### Task instructions
Output exactly the lines from the one containing "Click the Create Widgelix webhook button" through the final line of the entries below, both included, and skip the pictures.

### Data for the task
◆ ◆ ◆ ◆ ◆ ◆ ◆

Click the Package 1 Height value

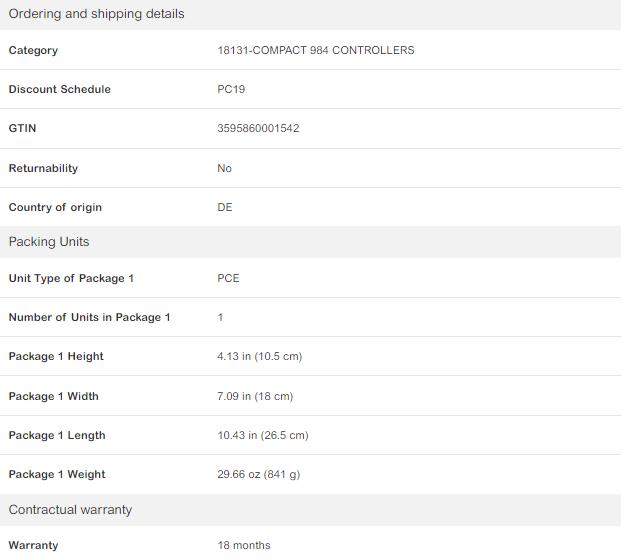click(x=259, y=356)
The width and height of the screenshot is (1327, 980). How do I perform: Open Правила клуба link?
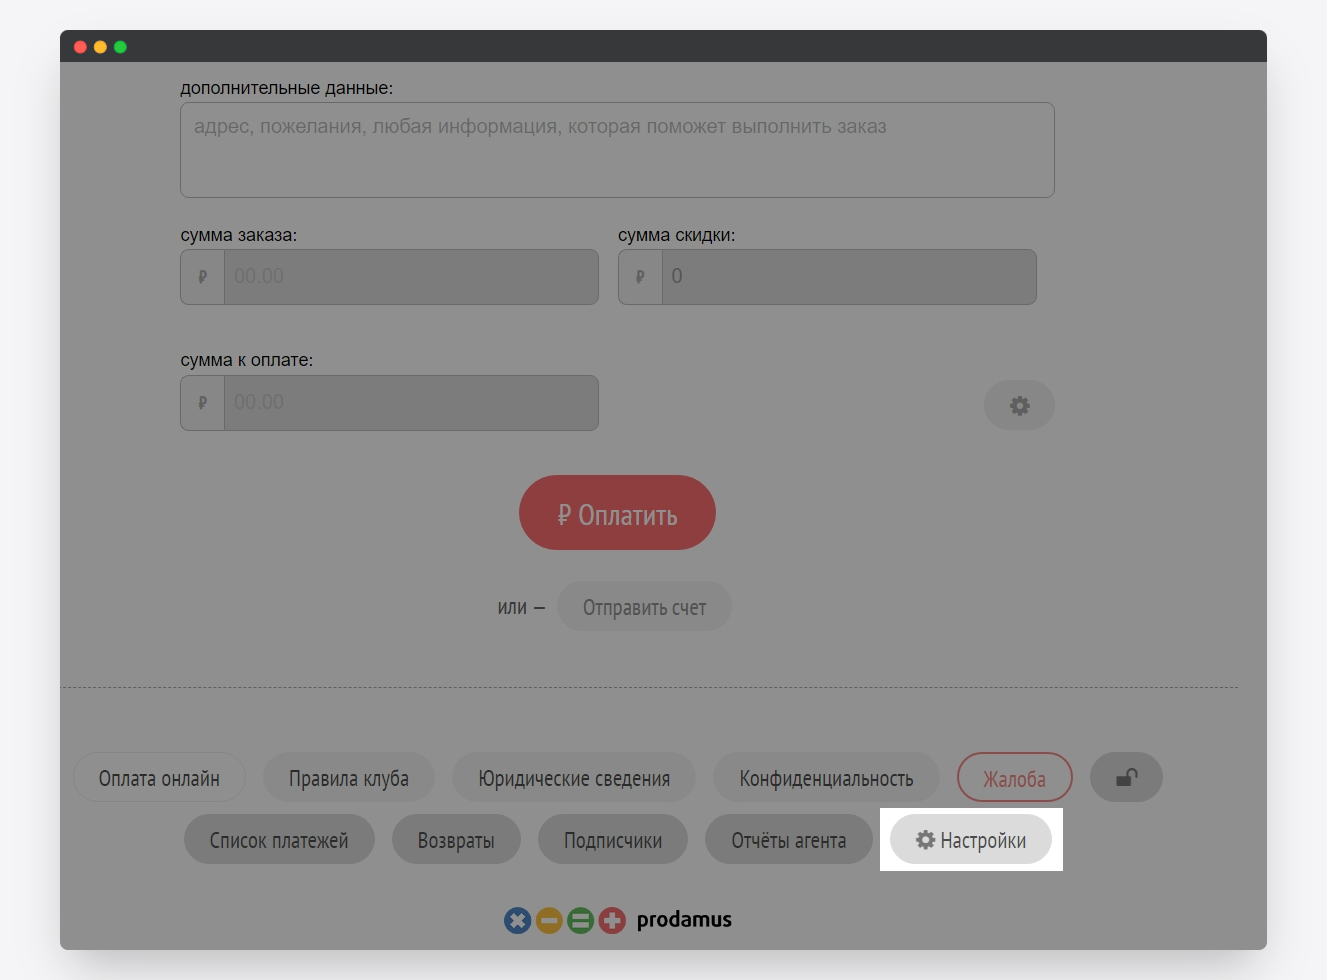point(348,778)
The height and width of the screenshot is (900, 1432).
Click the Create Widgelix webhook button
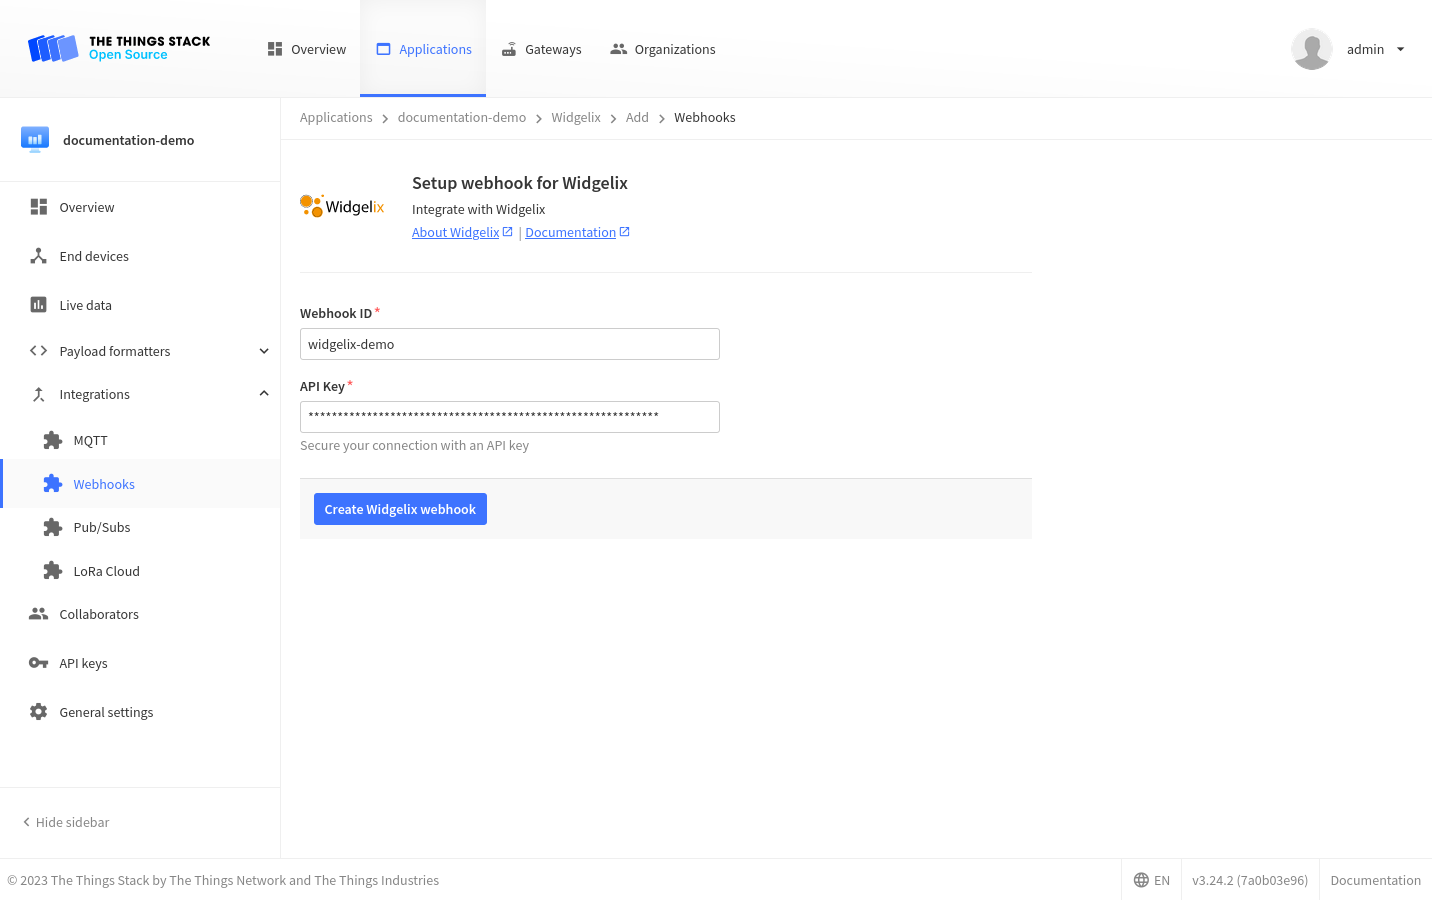(400, 509)
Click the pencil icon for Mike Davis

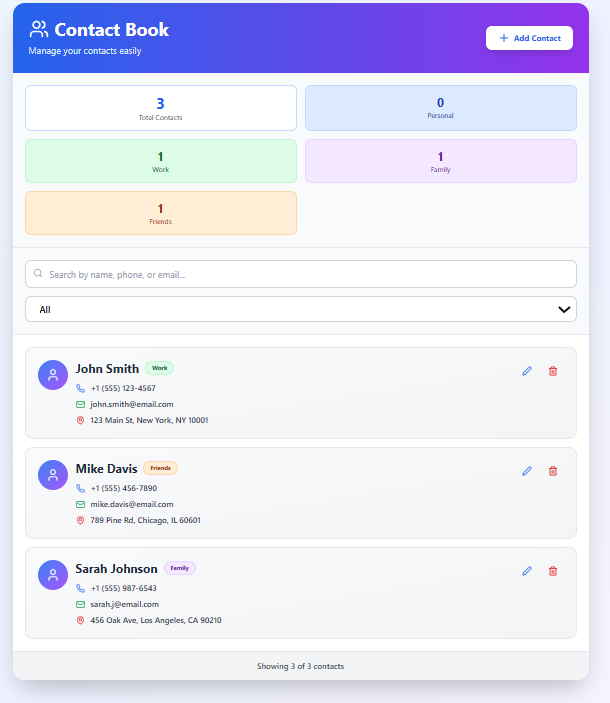click(527, 471)
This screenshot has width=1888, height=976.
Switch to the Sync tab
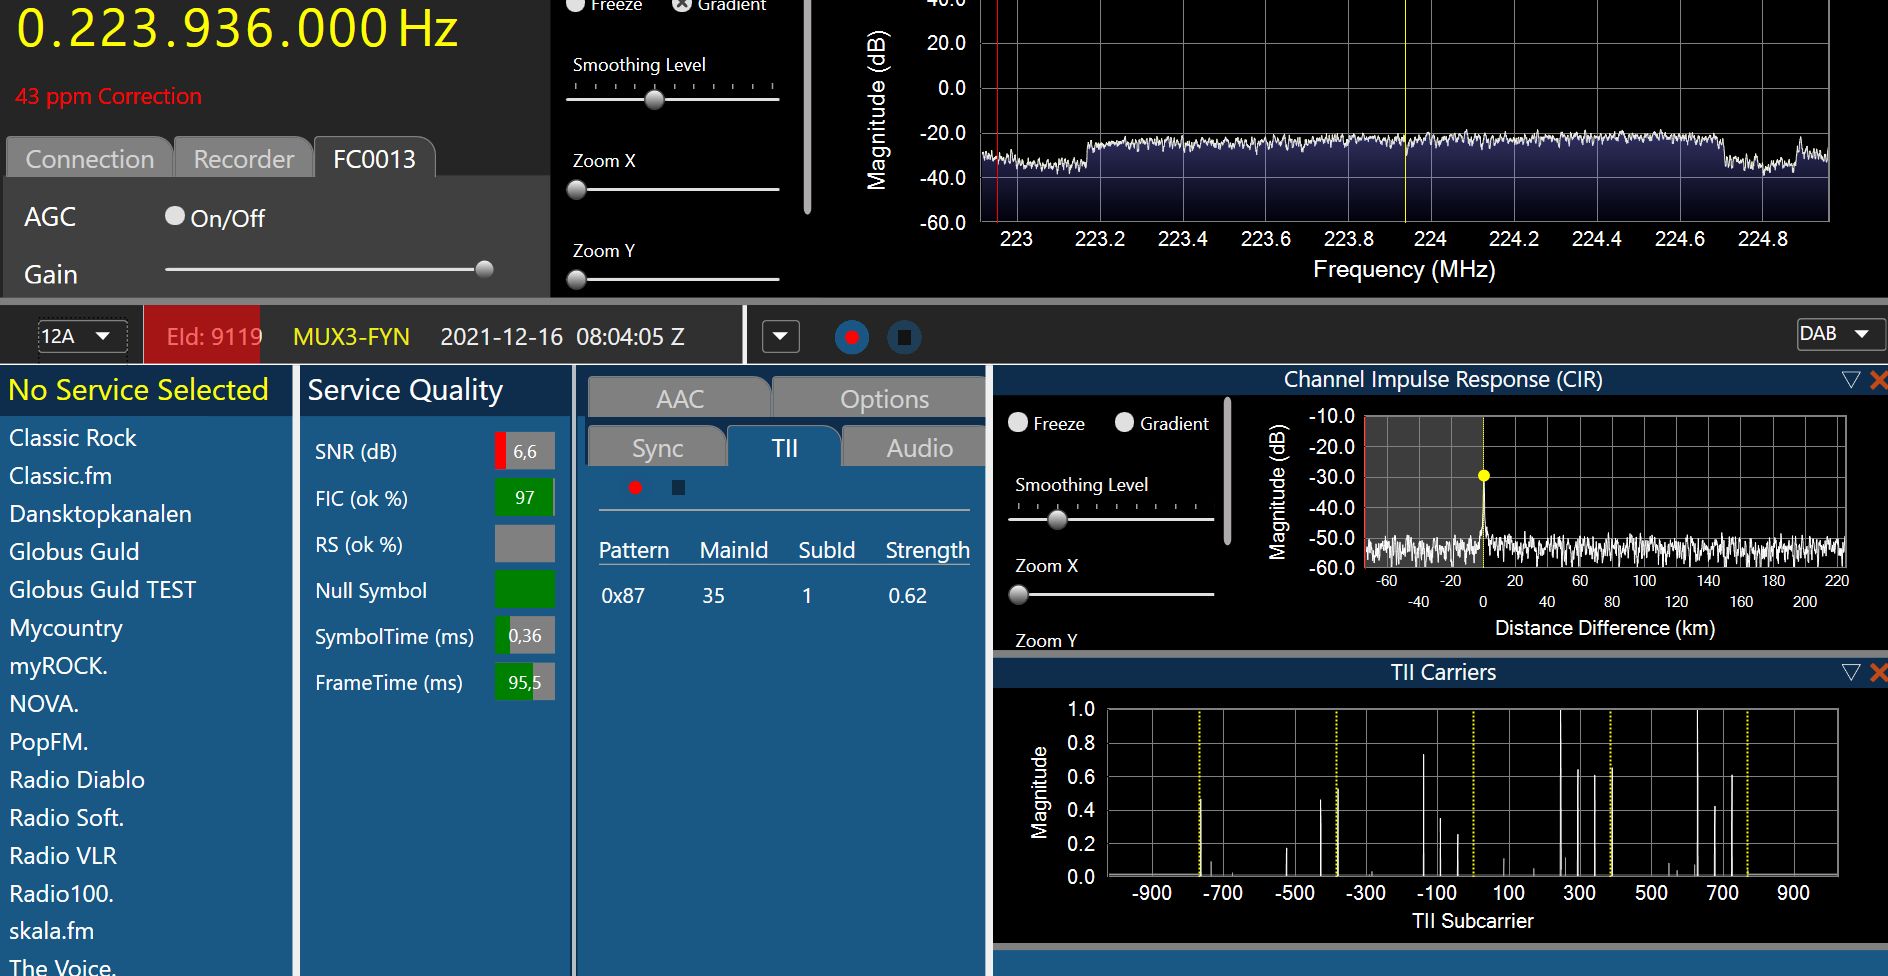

◆ ◆ ◆ ◆ ◆ ◆ ◆

### Response below
Click the Create Widgelix webhook button
(400, 509)
Click the pencil icon for Mike Davis

click(527, 471)
This screenshot has width=1888, height=976.
Switch to the Sync tab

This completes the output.